Quindi è nata lì la passione, perché fin da piccola respiravo la
cultura del teatro, poi pian piano questa passione è cresciuta e verso i 12
anni ho cominciato ad andare e venire da Roma p poi mi sono trasferita nella
capitale verso i 17 anni per studiare in accademia.
Fra
colleghi hai notato più rivalità e complicità?
Nel
mio percorso, soprattutto in teatro, sono stata fortunata perché ho trovato
sempre colleghi molto altruisti, quindi complici. Non è facile trovare colleghi
che si danno per te, che si regalano soprattutto quando sei in scena e
soprattutto con quello che è il teatro che è dal vivo, quindi non hai come al
cinema una seconda possibilità di rifare la scena o di riviverla diverse volte
e anche migliorarla. Lì è una volta e via,
è andata e quindi sono stata fortunata perché ho incontrato tanti
colleghi molto complici, molto disponibili, altruisti e di grande umiltà. Non
mi è mai capitato in teatro di avere grandi rivali. A dire la verità, un po’

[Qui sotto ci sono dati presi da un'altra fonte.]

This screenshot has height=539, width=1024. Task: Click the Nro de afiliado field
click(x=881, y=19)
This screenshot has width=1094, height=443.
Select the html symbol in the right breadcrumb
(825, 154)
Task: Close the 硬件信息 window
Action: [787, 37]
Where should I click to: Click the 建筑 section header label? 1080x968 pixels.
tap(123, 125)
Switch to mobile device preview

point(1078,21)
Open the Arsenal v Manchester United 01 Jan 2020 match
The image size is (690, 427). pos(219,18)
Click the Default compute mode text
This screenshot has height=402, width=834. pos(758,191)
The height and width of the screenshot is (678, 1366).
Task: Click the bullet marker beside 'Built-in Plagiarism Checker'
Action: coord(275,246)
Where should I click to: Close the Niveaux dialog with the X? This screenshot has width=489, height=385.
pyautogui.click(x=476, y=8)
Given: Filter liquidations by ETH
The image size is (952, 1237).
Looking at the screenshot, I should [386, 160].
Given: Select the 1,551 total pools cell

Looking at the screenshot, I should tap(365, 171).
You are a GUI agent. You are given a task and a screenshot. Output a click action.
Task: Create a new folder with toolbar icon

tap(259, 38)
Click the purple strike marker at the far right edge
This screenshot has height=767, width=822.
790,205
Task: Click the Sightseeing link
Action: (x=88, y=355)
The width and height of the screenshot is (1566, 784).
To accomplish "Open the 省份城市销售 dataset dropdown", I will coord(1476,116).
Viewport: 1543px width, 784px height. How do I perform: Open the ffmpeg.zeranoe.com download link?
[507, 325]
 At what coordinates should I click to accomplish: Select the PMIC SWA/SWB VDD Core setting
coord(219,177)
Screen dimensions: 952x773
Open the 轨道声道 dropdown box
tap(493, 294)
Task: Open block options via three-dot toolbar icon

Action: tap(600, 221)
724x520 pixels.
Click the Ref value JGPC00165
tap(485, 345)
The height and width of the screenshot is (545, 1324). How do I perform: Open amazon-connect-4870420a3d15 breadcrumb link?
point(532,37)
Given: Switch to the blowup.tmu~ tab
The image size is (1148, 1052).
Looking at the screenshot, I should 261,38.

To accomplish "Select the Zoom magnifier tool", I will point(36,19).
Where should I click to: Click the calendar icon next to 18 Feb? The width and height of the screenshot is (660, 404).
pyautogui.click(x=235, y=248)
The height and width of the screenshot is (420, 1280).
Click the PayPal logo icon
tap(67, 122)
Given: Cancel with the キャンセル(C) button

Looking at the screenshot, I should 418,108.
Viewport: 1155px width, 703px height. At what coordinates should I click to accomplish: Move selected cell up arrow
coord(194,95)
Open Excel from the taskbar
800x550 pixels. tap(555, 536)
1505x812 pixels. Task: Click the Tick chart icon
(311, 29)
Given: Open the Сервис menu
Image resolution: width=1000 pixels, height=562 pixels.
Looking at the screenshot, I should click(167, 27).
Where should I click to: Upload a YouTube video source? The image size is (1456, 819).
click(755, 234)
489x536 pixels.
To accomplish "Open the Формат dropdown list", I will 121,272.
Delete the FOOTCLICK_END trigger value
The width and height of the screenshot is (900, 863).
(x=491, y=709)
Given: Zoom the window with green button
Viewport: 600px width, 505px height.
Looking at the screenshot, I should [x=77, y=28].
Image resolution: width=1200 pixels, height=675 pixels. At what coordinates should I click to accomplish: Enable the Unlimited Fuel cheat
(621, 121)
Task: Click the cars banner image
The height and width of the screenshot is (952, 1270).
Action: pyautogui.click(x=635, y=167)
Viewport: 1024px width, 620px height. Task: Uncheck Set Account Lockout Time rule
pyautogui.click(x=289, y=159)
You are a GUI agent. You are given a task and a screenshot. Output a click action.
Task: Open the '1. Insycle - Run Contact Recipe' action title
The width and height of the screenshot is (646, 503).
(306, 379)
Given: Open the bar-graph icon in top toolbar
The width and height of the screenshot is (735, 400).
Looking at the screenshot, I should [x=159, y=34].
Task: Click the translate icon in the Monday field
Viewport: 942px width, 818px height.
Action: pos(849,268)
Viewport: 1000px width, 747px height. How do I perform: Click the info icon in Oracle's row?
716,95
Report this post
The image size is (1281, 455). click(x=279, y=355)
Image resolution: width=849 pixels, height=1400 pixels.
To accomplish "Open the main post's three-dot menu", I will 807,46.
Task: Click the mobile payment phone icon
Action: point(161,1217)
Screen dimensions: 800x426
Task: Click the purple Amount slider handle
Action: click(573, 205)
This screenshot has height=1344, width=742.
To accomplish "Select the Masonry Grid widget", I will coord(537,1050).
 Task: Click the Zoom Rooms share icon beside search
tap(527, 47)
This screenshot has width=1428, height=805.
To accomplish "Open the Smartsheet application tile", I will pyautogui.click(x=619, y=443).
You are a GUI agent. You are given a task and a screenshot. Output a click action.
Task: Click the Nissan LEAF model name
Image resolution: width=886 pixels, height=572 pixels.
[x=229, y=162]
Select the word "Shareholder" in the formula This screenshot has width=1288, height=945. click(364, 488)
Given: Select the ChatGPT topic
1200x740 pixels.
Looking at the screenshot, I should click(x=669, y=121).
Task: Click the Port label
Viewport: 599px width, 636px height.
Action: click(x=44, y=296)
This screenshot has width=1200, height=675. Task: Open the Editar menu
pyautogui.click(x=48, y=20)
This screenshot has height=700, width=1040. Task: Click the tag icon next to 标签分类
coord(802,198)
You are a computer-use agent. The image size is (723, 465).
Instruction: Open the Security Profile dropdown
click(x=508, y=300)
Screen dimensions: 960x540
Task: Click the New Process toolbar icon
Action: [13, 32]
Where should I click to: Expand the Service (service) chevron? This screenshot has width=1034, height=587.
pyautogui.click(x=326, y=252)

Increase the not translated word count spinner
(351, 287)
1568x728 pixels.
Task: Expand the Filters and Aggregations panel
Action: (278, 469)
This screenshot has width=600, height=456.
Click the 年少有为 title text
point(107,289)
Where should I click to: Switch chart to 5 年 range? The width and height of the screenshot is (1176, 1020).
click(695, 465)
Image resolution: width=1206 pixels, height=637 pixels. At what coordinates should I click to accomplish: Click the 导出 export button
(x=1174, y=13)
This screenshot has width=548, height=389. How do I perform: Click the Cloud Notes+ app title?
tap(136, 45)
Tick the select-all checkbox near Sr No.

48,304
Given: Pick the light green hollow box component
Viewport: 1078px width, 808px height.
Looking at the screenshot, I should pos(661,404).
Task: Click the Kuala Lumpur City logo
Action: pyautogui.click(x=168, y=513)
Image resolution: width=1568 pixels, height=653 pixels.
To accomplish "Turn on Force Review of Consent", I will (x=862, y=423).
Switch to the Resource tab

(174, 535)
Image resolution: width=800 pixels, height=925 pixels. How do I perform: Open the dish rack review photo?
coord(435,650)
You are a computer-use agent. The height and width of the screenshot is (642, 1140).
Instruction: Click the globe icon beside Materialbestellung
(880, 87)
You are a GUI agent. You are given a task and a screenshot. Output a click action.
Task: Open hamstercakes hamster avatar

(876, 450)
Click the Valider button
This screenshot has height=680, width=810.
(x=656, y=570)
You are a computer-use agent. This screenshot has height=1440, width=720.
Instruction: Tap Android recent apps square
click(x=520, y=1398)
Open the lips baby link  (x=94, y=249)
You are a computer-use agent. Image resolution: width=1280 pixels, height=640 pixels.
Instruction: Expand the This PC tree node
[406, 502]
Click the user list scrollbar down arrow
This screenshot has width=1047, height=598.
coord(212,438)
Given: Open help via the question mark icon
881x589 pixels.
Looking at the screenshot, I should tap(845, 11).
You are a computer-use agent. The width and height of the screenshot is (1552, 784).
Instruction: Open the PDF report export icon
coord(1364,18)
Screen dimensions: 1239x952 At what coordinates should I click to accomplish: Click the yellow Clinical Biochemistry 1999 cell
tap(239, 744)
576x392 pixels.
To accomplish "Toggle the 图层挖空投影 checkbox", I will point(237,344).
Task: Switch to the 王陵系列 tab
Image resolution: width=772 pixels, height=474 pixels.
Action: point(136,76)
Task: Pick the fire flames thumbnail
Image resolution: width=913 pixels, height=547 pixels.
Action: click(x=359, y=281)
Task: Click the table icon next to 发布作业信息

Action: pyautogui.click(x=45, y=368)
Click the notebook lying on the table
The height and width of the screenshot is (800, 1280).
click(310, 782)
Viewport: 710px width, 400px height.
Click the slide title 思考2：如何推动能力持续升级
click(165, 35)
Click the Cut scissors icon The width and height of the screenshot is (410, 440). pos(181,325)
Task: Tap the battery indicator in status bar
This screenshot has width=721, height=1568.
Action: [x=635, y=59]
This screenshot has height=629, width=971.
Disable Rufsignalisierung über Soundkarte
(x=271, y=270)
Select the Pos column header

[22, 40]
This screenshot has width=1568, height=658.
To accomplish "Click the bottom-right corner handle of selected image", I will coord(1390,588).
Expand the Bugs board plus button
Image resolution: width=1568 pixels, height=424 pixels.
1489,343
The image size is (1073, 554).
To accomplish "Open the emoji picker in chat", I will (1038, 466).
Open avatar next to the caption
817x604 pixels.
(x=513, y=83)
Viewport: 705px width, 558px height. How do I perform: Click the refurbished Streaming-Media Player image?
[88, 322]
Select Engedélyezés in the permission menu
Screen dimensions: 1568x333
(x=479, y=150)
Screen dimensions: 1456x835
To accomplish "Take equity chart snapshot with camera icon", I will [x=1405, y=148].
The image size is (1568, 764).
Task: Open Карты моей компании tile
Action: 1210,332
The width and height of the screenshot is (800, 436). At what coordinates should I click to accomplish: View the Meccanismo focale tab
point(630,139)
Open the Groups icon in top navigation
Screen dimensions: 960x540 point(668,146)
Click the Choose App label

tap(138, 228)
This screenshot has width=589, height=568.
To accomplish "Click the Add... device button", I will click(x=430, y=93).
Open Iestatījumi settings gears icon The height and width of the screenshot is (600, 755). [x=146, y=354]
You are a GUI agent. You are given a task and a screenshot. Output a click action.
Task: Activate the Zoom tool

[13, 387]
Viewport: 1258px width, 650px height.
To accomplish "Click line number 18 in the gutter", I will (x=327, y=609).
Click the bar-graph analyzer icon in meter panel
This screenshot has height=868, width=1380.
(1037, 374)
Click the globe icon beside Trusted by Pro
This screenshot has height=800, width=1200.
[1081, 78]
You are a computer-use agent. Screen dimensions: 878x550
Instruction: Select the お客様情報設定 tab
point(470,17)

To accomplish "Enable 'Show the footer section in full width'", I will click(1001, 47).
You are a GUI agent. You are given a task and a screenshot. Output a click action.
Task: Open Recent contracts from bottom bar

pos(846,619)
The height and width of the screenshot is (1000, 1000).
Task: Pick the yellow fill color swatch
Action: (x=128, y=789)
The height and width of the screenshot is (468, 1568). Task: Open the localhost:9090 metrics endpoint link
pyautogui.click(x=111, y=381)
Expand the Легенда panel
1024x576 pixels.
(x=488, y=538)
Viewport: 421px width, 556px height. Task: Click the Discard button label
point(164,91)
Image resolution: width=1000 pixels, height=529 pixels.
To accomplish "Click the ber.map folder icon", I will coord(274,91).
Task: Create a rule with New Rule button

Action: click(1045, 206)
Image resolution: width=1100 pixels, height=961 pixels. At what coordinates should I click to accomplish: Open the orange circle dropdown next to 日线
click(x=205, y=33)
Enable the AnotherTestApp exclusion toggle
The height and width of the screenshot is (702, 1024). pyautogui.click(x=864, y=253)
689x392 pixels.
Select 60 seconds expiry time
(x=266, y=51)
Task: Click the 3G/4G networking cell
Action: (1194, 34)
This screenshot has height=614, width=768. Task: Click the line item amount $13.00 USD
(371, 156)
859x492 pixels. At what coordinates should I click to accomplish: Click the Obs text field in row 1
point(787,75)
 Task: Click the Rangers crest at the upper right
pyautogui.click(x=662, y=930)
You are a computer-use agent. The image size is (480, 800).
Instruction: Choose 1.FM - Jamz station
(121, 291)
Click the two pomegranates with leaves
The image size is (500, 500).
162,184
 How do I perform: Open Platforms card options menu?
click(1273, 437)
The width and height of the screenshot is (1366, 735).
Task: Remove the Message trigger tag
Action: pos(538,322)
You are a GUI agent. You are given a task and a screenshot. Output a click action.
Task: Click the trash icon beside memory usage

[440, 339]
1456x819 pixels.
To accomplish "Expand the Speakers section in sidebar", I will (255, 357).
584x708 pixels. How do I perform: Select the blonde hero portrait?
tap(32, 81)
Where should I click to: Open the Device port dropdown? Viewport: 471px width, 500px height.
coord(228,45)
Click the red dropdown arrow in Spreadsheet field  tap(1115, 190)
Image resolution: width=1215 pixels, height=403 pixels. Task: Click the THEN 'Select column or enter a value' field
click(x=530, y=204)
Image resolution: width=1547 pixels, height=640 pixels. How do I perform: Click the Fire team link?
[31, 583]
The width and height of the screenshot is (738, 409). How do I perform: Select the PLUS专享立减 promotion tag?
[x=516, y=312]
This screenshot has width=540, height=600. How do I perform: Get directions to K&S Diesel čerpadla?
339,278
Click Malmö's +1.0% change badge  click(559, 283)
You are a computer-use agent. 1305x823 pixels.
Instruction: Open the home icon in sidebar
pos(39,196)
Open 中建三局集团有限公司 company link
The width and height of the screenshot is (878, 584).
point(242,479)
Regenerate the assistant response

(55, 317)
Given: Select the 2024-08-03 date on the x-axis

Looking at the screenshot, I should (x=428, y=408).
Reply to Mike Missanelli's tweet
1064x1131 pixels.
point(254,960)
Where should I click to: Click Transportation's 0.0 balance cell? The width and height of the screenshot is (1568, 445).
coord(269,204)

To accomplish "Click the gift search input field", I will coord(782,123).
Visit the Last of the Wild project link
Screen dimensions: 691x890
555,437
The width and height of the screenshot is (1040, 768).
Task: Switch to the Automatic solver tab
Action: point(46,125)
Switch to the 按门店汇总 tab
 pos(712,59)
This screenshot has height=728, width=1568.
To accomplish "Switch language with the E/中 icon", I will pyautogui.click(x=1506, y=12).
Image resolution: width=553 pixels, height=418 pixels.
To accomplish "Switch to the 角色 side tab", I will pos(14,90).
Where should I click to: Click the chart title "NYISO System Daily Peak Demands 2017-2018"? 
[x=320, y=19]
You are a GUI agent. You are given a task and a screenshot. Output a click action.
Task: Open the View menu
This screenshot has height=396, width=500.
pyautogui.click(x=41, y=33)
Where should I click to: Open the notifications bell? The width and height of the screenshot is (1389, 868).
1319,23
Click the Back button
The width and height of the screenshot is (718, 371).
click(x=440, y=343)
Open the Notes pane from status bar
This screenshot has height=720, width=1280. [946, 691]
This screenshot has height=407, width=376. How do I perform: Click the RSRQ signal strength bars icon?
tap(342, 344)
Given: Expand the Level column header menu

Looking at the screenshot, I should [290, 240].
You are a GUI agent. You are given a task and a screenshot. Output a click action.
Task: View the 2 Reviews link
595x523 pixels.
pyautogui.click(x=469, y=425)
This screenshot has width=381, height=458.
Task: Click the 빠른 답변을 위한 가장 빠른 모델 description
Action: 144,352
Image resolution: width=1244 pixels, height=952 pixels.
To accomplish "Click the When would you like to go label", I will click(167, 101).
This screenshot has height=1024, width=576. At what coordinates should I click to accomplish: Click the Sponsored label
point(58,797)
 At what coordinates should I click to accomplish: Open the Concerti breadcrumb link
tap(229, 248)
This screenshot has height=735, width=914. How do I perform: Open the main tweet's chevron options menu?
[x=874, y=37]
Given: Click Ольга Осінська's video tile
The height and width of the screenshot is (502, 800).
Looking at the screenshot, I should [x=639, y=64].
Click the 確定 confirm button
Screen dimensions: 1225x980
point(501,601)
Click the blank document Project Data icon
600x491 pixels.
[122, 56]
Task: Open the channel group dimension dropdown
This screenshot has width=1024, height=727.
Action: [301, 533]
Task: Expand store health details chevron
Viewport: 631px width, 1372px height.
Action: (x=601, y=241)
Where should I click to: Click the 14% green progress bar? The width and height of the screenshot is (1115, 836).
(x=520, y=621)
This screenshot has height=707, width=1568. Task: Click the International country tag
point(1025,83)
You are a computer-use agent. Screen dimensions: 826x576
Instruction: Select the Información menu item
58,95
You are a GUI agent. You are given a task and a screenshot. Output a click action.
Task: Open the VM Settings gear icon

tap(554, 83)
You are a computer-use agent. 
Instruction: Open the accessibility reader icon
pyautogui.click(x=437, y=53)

di rivalità c’è sempre, forse ai casting più che quando il lavoro l’hai
già ottenuto.
Quali
sono le tue ambizioni?
Io
sono sempre stata fin da bambina molto ambiziosa, perché vivevo e vivo
tutt’oggi di grandi sogni. Probabilmente quello che mi ha fatto continuare,
anche se questo è un mestiere molto difficile, è stato quel pizzico di follia
che mi ha accompagnato, perché anche in periodi terribili, dove non riuscivo a
lavorare tanto, pensavo di abbandonare, ma poi quella follia è stata sempre
quella parte di me che mi ha aiutata ad andare avanti. Anche oggi la mia
ambizione è fare il grande cinema, ci sto provando tanto. Il teatro lo faccio
sempre, ho anche una associazione culturale che è nata nel 2012 e che ha
prodotto tanti spettacoli. Però mi piacerebbe lavorare di più nel cinema.
Prima
di entrare in scena hai un rito scaramantico?
Come
tutti gli attori di teatro, abbiamo il rito in comune del “Merda, merda,
merda” e la pacca sul sedere. In particolare non ne ho, però mi piace pensare
alla mia parte e prima di entrare in scena devo sorridere, per fare felice il
pubblico che viene a vederti. Penso: “Su Vicky, coraggio che si va in scena”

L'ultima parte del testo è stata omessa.